PlutonianEmpire wrote:Source of the post Anyways, assuming a global trash accumulation of 670.505 billion tons of trash, and if each piece of trash (and drops of liquid of acids) were spread out evenly across the entire surface, for example, would that be noticable from space?
Yeah, that would definitely be noticeable. It would amount to about 1 kilogram of trash for every square meter of surface area. If it is only spread over land area, then it is more like 4 kilograms per square meter.
Needless to say it's totally implausible for trash to be spread evenly like that, but we can use this as a helpful way to visualize how much trash it is. Another good visualization is to consider it in a single pile and ask how tall and wide that would be, or spread evenly over a smaller area and ask how deep it would be.
To do that we'll need to come up with some average density.
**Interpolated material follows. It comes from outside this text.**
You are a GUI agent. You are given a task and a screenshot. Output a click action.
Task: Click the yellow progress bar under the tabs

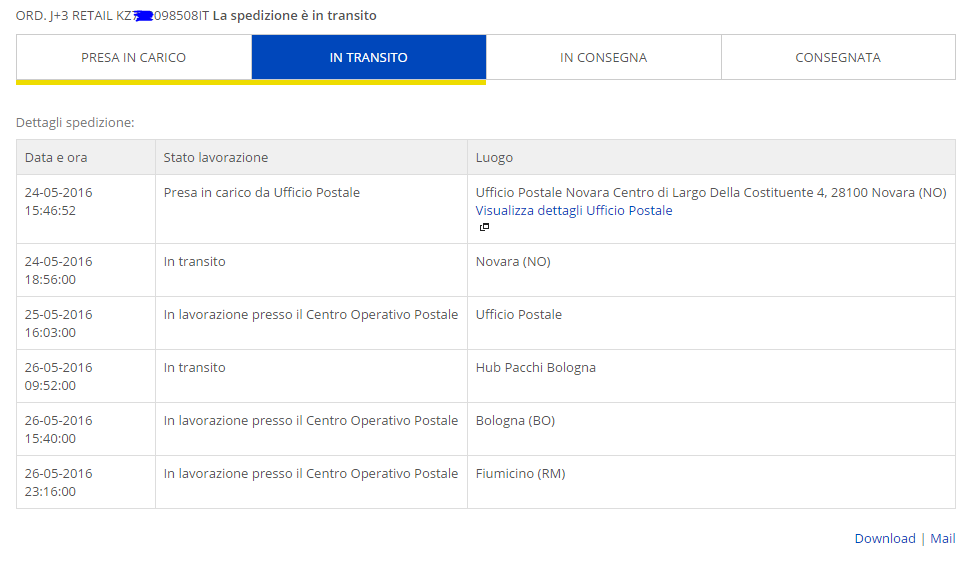pyautogui.click(x=250, y=82)
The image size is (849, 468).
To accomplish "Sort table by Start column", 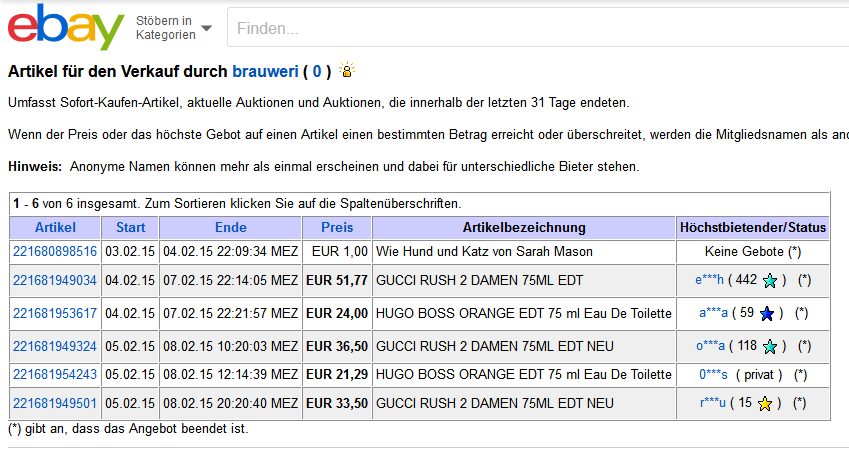I will 131,227.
There are a wide variety of trash densities, and how they get compacted is also important. But for order of magnitude estimates, let's take it to be fairly highly compacted at 1000kg/m3. That means 670.505 billion tons would take a volume of around 600 cubic kilometers! Let's come up with some visualizations of that:
-It would bury all of Earth's surface (land and sea) to a depth of 1mm. (Is that impressive? I can't really tell.)
-It would bury the state of Texas to almost a meter. (Pretty impressive).
-It would bury everything within the former 10x10 mile "diamond" border of Washington DC under more than a mile of trash (very impressive and probably an improvement for the city).
What if it were a conical pile? Suppose it had an angle of repose of 30°. Then it would be over 8km high, and 30km wide at its base. It would dwarf mountains like Kilimanjaro or Everest (but not Hawaii, as measured from the sea floor).
Salvo wrote:Source of the post Could we reach the earth's nucleus to release this thrash without being squashed by high pressures and without causing structural damage to the planet (creating a volcano or new fractures in tectonics)?
Not likely (temperatures are comparable to surface of the Sun and pressures of hundreds of gigapascals [over a million atmospheres]). Even if you could make a hole, you could not keep it open. Even if you could keep it open (perhaps with some futuristic metamaterials), it still seems like a wildly inefficient way to deal with the problem.
A lot of people entertain the idea of shooting it into the Sun, but as you pointed out it's a pretty poor choice considering the delta-v requirement. Sending it into Jupiter actually seems like a better idea -- the velocity at atmospheric entry would vaporize it -- but it's still a bad option when you consider the cost, and potential consequences of error (e.g. contaminating other solar system bodies).
The best way to solve the waste problem is simply to be smarter about how we generate, recover, and convert waste. We can do a lot better with how we recycle used materials, break down others through chemistry (sometimes even using clever biochemistry to deal with toxic stuff and heavy metals), and reduce our reliance on materials that are neither reusable nor degradable.